Microsoft has succeeded in removing a botnet believed to be capable of sending up to 1.5 billion spam emails per day from the internet.
The company petitioned a US court to allow it to deactivate 277 internet domains believed to be the command and control centres of the suspected network.
Microsoft has meanwhile sued the unknown operators of the network for violating US cybercrime law, and is seeking to track down the defendants through domain registration information.
Microsoft said the Waledac botnet was one of the 10 largest in the US, and had infected hundreds of thousands of computers worldwide.
Analysis suggested the botnet had sent around 651 million spam emails to Hotmail alone during the period between December 3 and December 21, and was capable of sending up to 1.5 billion spams per day, the company added.
“This action has quickly and effectively cut-off traffic to Waledac at the domain registry level, severing the connection between the command and control centres of the botnet and most of its thousands of zombie computers around the world.” Microsoft associate general counsel Tim Cranton said in a blog post.
He added that Microsoft is taking additional measures to downgrade the remaining P2P command and control communication.
The disconnection was conducted in secret to prevent the network's operators from re-establishing connections with the machines.
But Microsoft's actions have angered the US Electronic Privacy Information Center (EPIC).

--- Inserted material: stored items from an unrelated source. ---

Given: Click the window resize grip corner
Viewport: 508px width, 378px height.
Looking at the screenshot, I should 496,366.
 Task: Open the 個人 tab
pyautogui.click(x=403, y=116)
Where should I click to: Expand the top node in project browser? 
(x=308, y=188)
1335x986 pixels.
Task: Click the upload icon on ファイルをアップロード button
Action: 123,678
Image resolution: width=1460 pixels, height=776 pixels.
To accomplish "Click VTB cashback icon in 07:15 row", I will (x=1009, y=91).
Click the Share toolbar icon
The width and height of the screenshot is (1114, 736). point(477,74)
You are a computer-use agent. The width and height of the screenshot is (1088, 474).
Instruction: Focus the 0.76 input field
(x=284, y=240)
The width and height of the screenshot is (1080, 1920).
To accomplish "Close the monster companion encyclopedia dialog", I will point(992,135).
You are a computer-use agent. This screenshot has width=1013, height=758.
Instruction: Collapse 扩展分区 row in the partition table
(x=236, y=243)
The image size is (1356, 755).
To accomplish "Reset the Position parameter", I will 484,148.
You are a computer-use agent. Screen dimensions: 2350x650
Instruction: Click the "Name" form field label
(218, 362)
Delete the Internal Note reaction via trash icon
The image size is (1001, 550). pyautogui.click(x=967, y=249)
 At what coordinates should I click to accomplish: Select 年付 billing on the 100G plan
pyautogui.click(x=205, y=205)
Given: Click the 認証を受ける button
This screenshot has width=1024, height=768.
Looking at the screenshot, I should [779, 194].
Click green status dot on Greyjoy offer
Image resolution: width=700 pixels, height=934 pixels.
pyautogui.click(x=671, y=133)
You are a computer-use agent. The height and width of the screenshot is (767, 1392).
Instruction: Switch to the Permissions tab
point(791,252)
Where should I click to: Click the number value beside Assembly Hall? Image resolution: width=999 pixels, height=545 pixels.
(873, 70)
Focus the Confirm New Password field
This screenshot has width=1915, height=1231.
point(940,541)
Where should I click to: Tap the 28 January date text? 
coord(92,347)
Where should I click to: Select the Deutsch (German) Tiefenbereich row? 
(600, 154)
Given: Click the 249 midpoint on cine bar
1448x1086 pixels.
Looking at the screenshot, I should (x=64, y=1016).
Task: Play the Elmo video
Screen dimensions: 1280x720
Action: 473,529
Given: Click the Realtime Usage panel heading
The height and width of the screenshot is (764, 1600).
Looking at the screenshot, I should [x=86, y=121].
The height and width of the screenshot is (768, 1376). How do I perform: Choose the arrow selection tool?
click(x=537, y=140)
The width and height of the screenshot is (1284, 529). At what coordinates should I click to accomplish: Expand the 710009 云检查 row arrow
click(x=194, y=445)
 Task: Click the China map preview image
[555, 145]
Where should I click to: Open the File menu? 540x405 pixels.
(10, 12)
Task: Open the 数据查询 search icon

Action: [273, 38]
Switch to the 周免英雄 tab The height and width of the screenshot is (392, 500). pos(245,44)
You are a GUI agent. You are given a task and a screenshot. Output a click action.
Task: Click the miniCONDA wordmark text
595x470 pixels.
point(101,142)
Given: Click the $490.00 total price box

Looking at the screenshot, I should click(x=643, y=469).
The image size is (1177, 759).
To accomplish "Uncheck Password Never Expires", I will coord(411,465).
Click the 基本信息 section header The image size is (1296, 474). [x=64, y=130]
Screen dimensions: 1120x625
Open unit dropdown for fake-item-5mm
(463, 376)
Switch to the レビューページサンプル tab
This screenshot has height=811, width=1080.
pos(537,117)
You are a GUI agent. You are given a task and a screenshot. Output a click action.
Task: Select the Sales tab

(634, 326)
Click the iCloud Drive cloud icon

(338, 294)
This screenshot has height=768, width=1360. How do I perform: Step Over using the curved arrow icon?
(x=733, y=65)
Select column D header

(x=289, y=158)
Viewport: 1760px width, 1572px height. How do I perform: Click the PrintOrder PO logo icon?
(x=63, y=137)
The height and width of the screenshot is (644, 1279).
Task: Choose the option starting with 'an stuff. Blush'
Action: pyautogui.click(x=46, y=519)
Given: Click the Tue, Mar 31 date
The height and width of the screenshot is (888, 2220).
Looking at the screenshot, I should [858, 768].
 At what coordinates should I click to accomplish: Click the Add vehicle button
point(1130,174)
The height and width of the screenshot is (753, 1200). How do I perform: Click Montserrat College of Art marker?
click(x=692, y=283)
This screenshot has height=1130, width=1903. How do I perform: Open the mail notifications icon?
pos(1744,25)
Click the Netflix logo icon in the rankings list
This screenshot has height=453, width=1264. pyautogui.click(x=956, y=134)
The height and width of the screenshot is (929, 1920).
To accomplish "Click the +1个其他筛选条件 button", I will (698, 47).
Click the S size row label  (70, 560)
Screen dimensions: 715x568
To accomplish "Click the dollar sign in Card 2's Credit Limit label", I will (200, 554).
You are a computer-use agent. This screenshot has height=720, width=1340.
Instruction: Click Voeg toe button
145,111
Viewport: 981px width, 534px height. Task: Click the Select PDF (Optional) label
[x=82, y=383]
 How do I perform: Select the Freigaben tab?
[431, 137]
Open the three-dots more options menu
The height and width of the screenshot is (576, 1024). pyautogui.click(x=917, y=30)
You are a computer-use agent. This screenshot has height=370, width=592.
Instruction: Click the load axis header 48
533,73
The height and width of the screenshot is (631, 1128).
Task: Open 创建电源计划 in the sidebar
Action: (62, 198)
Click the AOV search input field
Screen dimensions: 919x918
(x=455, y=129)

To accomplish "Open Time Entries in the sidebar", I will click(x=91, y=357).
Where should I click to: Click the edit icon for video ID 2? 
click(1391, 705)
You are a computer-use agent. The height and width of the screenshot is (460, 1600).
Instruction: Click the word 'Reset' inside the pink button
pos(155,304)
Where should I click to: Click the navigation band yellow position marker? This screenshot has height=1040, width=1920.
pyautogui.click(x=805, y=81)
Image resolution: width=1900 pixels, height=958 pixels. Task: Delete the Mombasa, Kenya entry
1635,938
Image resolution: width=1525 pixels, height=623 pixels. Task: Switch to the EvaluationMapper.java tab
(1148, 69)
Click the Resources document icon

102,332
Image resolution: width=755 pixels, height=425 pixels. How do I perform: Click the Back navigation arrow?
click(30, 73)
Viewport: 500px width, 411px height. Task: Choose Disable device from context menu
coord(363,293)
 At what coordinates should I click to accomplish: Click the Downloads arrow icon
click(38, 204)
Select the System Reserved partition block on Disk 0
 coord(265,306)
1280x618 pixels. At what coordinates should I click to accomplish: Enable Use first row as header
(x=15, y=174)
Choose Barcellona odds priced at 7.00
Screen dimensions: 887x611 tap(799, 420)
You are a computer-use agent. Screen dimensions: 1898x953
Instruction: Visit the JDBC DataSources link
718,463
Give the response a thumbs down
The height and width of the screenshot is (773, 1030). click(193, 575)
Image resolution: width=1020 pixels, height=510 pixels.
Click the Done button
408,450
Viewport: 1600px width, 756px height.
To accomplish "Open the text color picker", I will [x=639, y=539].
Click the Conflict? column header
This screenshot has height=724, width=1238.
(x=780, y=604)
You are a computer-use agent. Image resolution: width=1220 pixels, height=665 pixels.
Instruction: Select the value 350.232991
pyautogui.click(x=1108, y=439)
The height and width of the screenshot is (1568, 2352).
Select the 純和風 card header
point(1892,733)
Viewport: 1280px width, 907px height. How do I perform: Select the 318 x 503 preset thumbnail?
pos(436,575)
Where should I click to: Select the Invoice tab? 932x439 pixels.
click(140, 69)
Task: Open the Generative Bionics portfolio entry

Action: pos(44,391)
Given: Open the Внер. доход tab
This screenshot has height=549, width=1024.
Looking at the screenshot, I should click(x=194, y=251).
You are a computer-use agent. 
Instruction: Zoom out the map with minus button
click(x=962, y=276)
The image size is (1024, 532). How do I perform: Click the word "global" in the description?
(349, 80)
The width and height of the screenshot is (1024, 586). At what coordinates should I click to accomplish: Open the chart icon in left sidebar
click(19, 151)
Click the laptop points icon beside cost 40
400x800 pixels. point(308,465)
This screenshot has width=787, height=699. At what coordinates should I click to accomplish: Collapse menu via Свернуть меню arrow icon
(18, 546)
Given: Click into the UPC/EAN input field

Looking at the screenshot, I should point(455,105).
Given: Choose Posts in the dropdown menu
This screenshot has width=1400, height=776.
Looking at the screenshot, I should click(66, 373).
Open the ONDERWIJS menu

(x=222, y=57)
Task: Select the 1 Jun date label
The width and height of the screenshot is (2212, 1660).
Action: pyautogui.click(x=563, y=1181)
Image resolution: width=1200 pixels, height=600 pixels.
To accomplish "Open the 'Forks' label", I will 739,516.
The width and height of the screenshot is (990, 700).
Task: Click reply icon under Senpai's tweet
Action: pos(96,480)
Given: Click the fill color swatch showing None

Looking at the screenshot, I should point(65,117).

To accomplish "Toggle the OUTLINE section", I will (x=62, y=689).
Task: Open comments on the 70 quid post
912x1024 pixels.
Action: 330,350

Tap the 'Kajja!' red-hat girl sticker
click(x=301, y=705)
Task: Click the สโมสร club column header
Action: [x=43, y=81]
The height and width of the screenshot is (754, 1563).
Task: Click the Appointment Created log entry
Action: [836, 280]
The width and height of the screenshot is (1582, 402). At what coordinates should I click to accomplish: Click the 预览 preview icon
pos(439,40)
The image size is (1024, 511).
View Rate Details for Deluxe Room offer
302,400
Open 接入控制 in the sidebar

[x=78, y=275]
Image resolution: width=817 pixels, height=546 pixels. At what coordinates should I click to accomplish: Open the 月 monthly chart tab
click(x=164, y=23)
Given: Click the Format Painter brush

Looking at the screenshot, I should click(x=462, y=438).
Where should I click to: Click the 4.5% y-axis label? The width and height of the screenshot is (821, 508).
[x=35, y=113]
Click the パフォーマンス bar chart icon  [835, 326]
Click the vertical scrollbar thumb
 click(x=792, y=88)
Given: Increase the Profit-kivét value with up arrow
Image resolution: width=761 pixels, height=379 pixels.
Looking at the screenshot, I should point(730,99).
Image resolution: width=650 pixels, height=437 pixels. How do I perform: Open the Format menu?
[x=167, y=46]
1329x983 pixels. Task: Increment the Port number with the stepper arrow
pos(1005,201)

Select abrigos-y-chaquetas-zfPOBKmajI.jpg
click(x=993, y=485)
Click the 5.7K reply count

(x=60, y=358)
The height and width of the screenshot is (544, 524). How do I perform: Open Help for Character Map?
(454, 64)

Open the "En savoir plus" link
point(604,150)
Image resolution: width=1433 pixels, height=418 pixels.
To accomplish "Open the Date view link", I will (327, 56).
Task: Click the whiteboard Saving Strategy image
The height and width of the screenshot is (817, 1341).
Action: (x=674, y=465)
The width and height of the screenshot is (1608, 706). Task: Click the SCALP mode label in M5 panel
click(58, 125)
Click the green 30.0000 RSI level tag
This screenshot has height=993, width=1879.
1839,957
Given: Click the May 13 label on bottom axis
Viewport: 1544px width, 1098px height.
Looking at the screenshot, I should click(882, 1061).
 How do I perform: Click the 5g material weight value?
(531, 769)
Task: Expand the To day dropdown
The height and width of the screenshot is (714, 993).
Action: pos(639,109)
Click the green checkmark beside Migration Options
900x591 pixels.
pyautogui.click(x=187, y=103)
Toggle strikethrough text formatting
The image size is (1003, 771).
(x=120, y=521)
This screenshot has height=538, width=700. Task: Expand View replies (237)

The public interest research group's executive director, Marc Rotenberg, told WSJ that such a strategy could hurt innocent victims.
The WSJ also tracked down the sole US registrant of one the taken-down addresses, Stephen Paluck, who insisted he had done nothing illegal and wanted the domain back.
Security researchers have also questioned the effectiveness of the strategy, according to Computerworld, with analysts from SecureWorks, Spamhaus and Postini all rejecting claims that the Waledac take-down will have any effect on spam levels.